28.3 Omgevingsvergunning voor het uitvoeren van werken, geen bouwwerk zijnde, of van werkzaamheden
a. Het is verboden zonder of in afwijking van een omgevingsvergunning de volgende werken, geen bouwwerken zijnde, en werkzaamheden uit te voeren:
- het aanleggen of aanbrengen van oeverbeschoeiingen, kaden of aanlegplaatsen ten behoeve van het recreatief medegebruik;
- het egaliseren en ophogen van gronden en/of het anderszins ingrijpend wijzigen van de bodemstructuur;
b. Het onder a vervatte verbod is niet van toepassing op werken en werkzaamheden, die:
1. het normale onderhoud betreffen;
2. reeds in uitvoering zijn op het tijdstip van het van kracht worden van dit plan met een daarvoor benodigde vergunning.
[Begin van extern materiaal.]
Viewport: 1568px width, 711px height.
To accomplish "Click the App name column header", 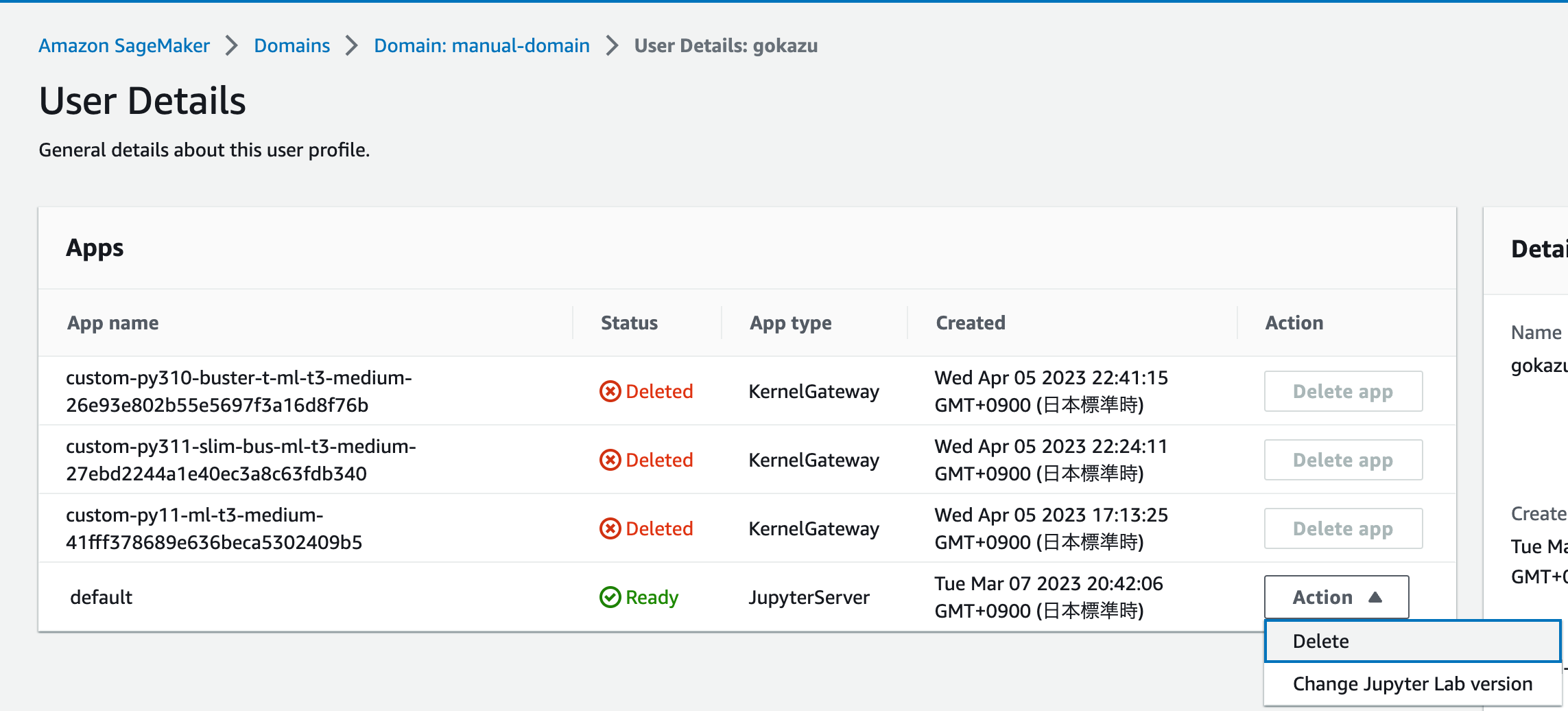I will pyautogui.click(x=112, y=323).
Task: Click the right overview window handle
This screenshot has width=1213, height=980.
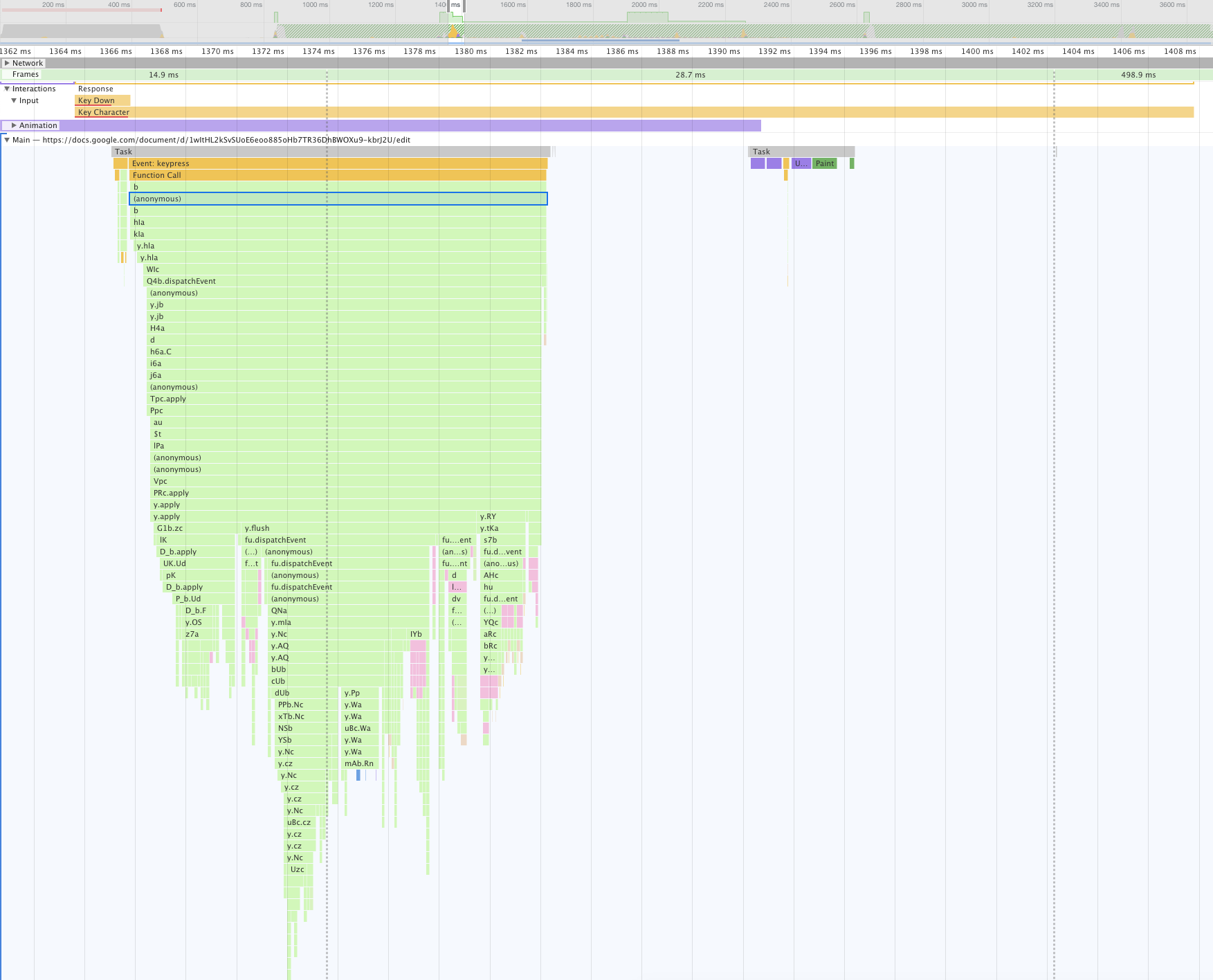Action: coord(464,6)
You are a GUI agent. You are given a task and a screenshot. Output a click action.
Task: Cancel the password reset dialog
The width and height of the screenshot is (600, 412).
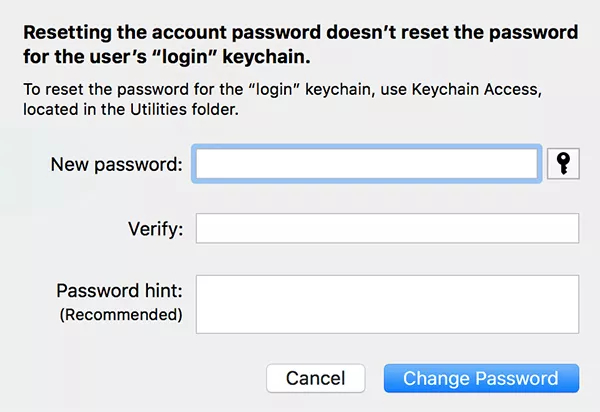[315, 378]
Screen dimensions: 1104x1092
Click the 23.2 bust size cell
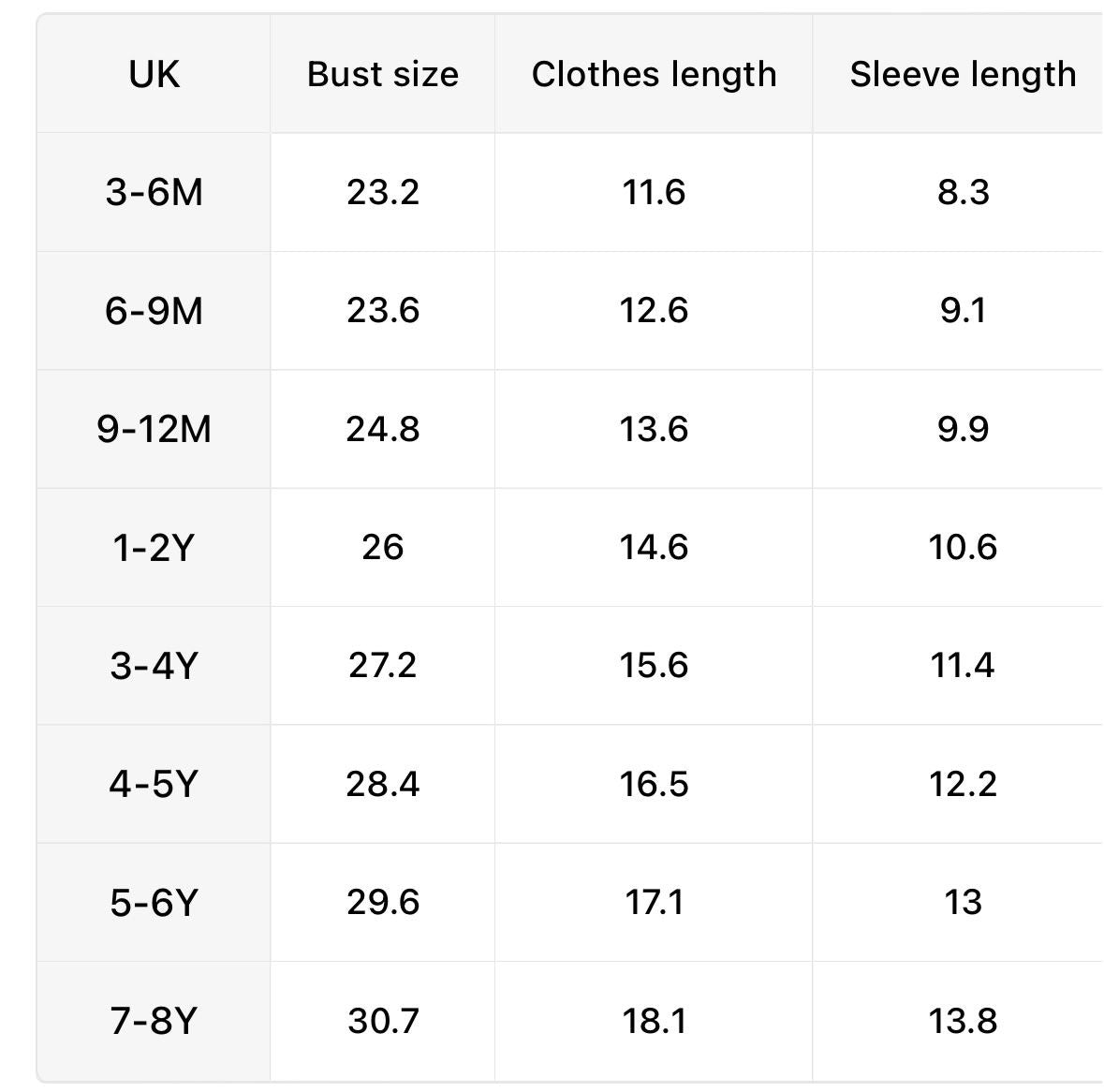pyautogui.click(x=382, y=192)
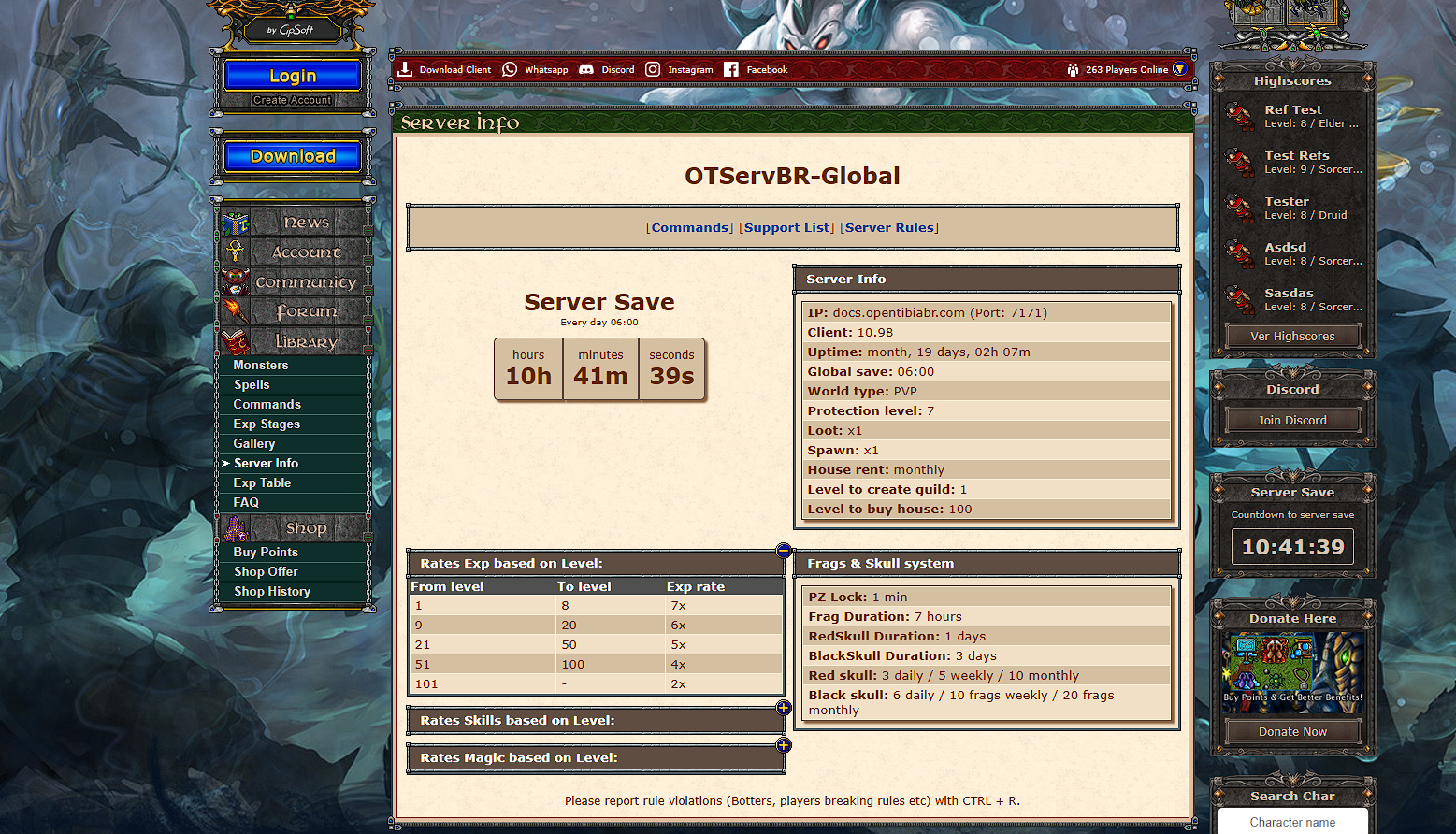Click the Facebook icon in top bar
Image resolution: width=1456 pixels, height=834 pixels.
pyautogui.click(x=731, y=69)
c. De onder a genoemde vergunning kan slechts worden verleend indien geen onevenredige afbreuk wordt gedaan aan de natuurlijke, landschappelijke en cultuurhistorische waarden en de gebruiksmogelijkheden van de aangrenzende gronden.
d. Indien de vergunning gevolgen kan hebben voor de waterhuishouding, wordt de aanvraag voor de omgevingsvergunning voorgelegd aan het betreffende waterschap met het verzoek de aanvraag te voorzien van een deskundigenadvies.